We're still not in the 19th c.
" can you at least disassociate yourself from the tripe I just quoted??"
so sorry, no.
I read it differently than you do.
and that's okay.
MacKinnon and bell hooks can really get my ire up though as well as all the 'herstory' nonsense.
http://gos.sbc.edu/p/paglia.html
I lifted the following as way to give just a bit more context to where Paglia is coming from.
What I represent is the essence of the Sixties, which is free thought and free speech. And a lot of people don't like it. A lot of people who are well-meaning on both sides of the political spectrum want to shut down free speech. And my mission is to be absolutely as painful as possible in every situation.
"So I've been attacking what I regard as the ideology of date rape. At the same time as I consider rape an outrage, I consider the propaganda and hysteria about date rape equallyoutrageous from the Sixties point of view, utterly reactionary from a Sixties point of view. And I will continue to attack it. And I will continue to attack the well-meaning people who think they're protecting women and in fact are infantilizing them."
I am not seeming to point out anything and there isn't any problem.
I am saying the whole subject matter is horse-sh*t. It is theoretical cra*p. that Paglia has to write about to earn her media living that Dean's World is peddling.
There is no parent on this planet that needs to listen to or read such nonsense.
So please do not seem to speak for me.
Apologies to you Catch22.
I did not presume to speak FOR you, but was picking up on your last line - that 'folks seem to hear only what fits their current propaganda mode.'
Perhaps there is a problem in the way I wrote it.
I agree with your point in the comment you made then and was only referencing it. As you stated, you "do not disrespect her when she is exressing honest opinion..." and I agree with you. Paglia has entertainment value. But, she is also smart and there are nuggets of wisdom and common sense within her lengthy diatribes.
The problem that I was referring to - is that people see what they want to see depending on what they are thinking or feeling at the moment. I don't think that was a slight on you. I'm sorry you read it that way.
And herein lies the problem, I was referencing your comment and not on what you commented.
It was easy to take it both ways given the way you phrased the last line.
Patterico: Since this quote seems to be getting so much support, let's pick out a few choice phrases:
"I see the sexual impulse as egotistical and dominating, and therefore I have no problem understanding rape."
Call me crazy: I do.
Ah. Well what is it about it that you do not understand? The mechanics? Or what would drive someone to commit such a crime? Or what it would be like to be its victim?
I am perfectly capable of understanding all those things. They disturb me, but I understand them.

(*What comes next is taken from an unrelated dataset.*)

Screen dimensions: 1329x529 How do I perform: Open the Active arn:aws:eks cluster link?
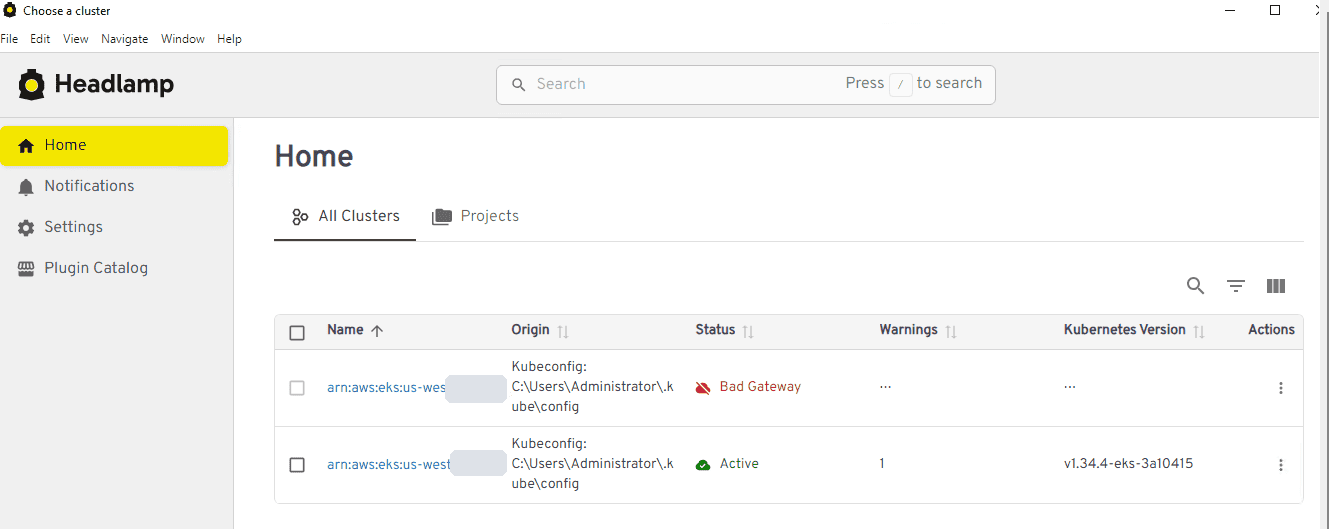[x=389, y=464]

That statement alone is patent nonsense. Am I in Bizarro-land here???
I'd have to say you're in some sort of odd mental state if you cannot understand such a simple, brutal, harsh, cold reality.

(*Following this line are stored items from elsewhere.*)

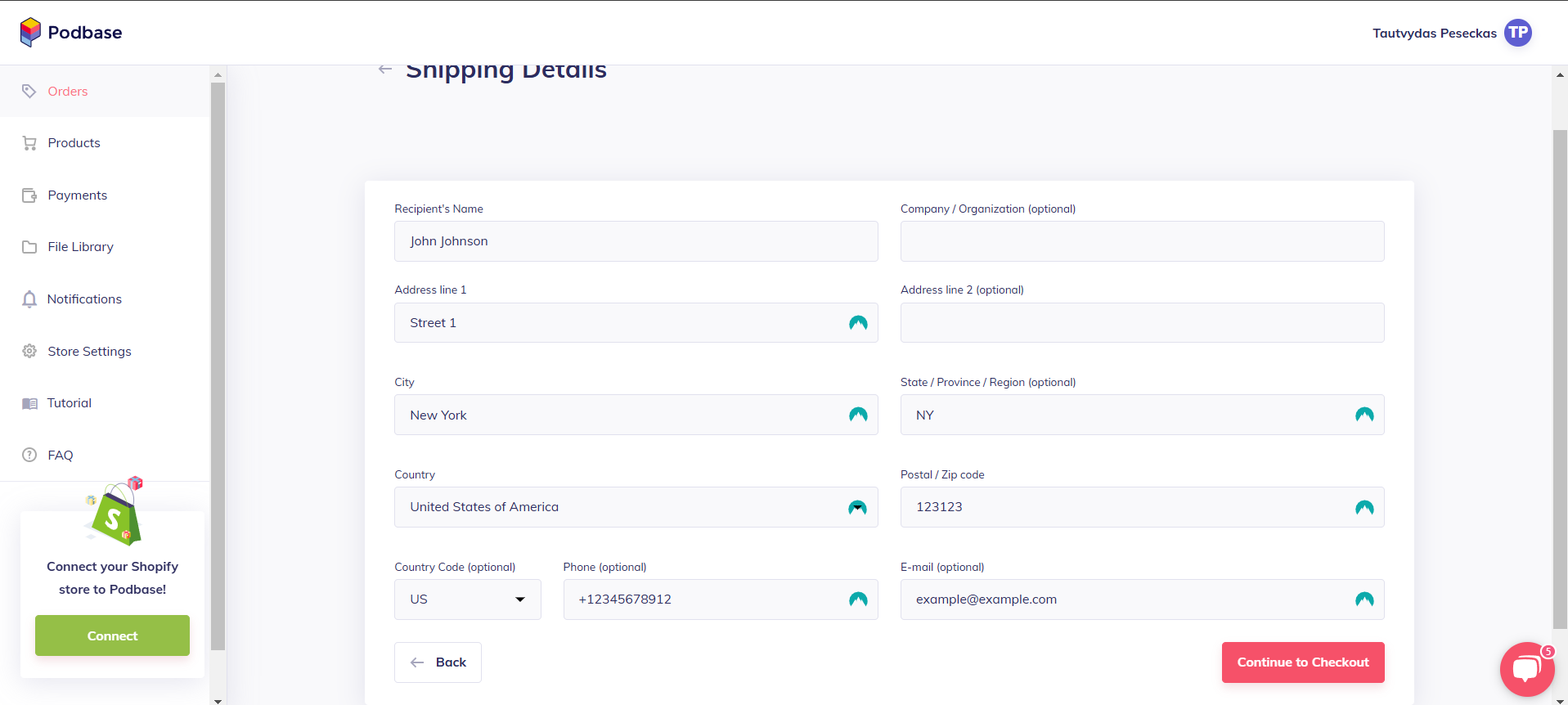Click autofill icon in Postal code field

(1364, 507)
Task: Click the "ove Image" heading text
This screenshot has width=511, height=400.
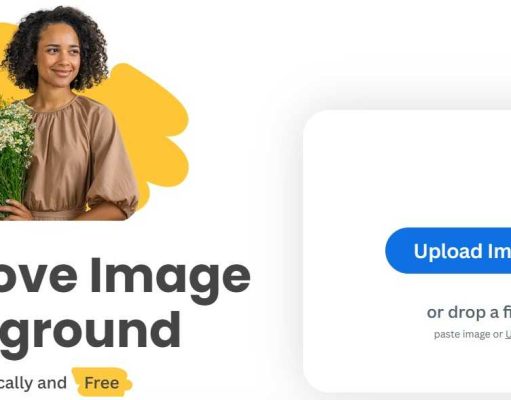Action: pyautogui.click(x=124, y=278)
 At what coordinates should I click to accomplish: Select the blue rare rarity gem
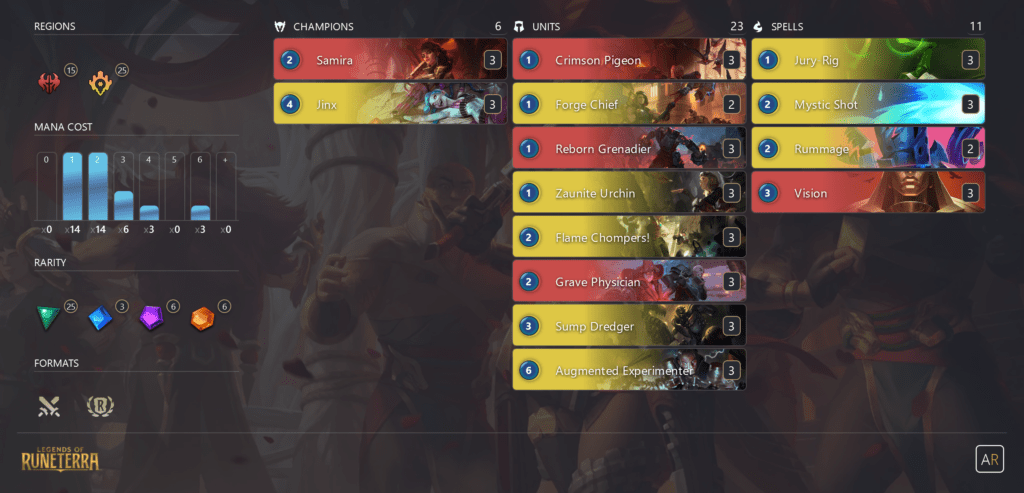tap(100, 318)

Question: has this stupid bitch ever been raped?
According to her, in her other writings, no, but she has known and been close to women who have been. She, and rape victims she's known, very much resent the attitude that's so common these days, that rape is such a horrible violation that it scars and practically destroys you for life, that you're in "constant recovery" from it and all that. For them, for many women (and for many men) it is no worse than being horribly beaten up or possibly stabbed. Yes, horrifying. The worst thing that could ever happen to you? Many can think of worse, and it's rather infantalizing and demeaning to rape victims to pretend otherwise.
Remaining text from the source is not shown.